Stored entries:
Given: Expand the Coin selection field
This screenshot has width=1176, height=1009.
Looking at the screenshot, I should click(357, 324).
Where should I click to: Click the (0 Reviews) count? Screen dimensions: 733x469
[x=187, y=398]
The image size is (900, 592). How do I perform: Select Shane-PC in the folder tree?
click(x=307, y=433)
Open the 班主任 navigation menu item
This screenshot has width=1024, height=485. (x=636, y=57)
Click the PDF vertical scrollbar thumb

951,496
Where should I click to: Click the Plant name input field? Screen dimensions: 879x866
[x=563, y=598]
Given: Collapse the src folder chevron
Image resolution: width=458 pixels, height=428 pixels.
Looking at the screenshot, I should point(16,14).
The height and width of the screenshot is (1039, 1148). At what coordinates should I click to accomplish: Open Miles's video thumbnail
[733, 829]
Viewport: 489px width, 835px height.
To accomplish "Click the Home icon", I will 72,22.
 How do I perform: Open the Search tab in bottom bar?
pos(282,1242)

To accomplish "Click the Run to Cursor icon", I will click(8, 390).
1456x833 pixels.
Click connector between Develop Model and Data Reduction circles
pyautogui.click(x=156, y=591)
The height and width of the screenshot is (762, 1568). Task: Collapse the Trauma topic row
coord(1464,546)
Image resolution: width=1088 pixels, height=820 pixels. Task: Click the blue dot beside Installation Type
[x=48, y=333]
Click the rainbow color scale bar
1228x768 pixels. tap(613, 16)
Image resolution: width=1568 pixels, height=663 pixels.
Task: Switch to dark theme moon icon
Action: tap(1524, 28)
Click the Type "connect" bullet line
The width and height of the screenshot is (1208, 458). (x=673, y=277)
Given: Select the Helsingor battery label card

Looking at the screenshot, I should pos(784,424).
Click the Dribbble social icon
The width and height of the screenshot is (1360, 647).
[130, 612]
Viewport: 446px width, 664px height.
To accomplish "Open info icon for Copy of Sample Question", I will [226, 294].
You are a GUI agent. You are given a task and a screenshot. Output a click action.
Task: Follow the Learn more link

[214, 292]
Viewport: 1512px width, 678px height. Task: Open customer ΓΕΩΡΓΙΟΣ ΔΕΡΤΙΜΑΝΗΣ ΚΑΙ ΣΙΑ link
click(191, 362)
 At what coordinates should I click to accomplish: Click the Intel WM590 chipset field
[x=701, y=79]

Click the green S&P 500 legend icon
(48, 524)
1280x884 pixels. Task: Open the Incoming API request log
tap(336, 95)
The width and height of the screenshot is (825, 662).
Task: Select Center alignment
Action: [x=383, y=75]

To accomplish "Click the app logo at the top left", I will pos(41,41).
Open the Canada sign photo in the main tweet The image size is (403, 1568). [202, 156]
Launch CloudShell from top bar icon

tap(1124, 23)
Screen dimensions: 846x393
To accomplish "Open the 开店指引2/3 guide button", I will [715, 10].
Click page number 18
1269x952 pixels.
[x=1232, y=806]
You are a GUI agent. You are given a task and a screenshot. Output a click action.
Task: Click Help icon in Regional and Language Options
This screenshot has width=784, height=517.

▸ **Work instruction**
The answer should consist of every record above, copied exactly.

▸ **Answer box**
Given: Expand the Coin selection field
This screenshot has width=1176, height=1009.
Looking at the screenshot, I should click(357, 324).
Where should I click to: Click the (0 Reviews) count? Screen dimensions: 733x469
[x=187, y=398]
The image size is (900, 592). How do I perform: Select Shane-PC in the folder tree?
click(x=307, y=433)
Open the 班主任 navigation menu item
This screenshot has width=1024, height=485. (x=636, y=57)
Click the PDF vertical scrollbar thumb

951,496
Where should I click to: Click the Plant name input field? Screen dimensions: 879x866
[x=563, y=598]
Given: Collapse the src folder chevron
Image resolution: width=458 pixels, height=428 pixels.
Looking at the screenshot, I should point(16,14).
The height and width of the screenshot is (1039, 1148). At what coordinates should I click to accomplish: Open Miles's video thumbnail
[733, 829]
Viewport: 489px width, 835px height.
To accomplish "Click the Home icon", I will 72,22.
 How do I perform: Open the Search tab in bottom bar?
pos(282,1242)

To accomplish "Click the Run to Cursor icon", I will click(8, 390).
1456x833 pixels.
Click connector between Develop Model and Data Reduction circles
pyautogui.click(x=156, y=591)
The height and width of the screenshot is (762, 1568). Task: Collapse the Trauma topic row
coord(1464,546)
Image resolution: width=1088 pixels, height=820 pixels. Task: Click the blue dot beside Installation Type
[x=48, y=333]
Click the rainbow color scale bar
1228x768 pixels. tap(613, 16)
Image resolution: width=1568 pixels, height=663 pixels.
Task: Switch to dark theme moon icon
Action: tap(1524, 28)
Click the Type "connect" bullet line
The width and height of the screenshot is (1208, 458). (x=673, y=277)
Given: Select the Helsingor battery label card

Looking at the screenshot, I should pos(784,424).
Click the Dribbble social icon
The width and height of the screenshot is (1360, 647).
[130, 612]
Viewport: 446px width, 664px height.
To accomplish "Open info icon for Copy of Sample Question", I will [226, 294].
You are a GUI agent. You are given a task and a screenshot. Output a click action.
Task: Follow the Learn more link

[214, 292]
Viewport: 1512px width, 678px height. Task: Open customer ΓΕΩΡΓΙΟΣ ΔΕΡΤΙΜΑΝΗΣ ΚΑΙ ΣΙΑ link
click(191, 362)
 At what coordinates should I click to accomplish: Click the Intel WM590 chipset field
[x=701, y=79]

Click the green S&P 500 legend icon
(48, 524)
1280x884 pixels. Task: Open the Incoming API request log
tap(336, 95)
The width and height of the screenshot is (825, 662).
Task: Select Center alignment
Action: [x=383, y=75]

To accomplish "Click the app logo at the top left", I will pos(41,41).
Open the Canada sign photo in the main tweet The image size is (403, 1568). [202, 156]
Launch CloudShell from top bar icon

tap(1124, 23)
Screen dimensions: 846x393
To accomplish "Open the 开店指引2/3 guide button", I will [715, 10].
Click page number 18
1269x952 pixels.
[x=1232, y=806]
You are a GUI agent. You are given a task and a screenshot. Output a click action.
Task: Click Help icon in Regional and Language Options
This screenshot has width=784, height=517.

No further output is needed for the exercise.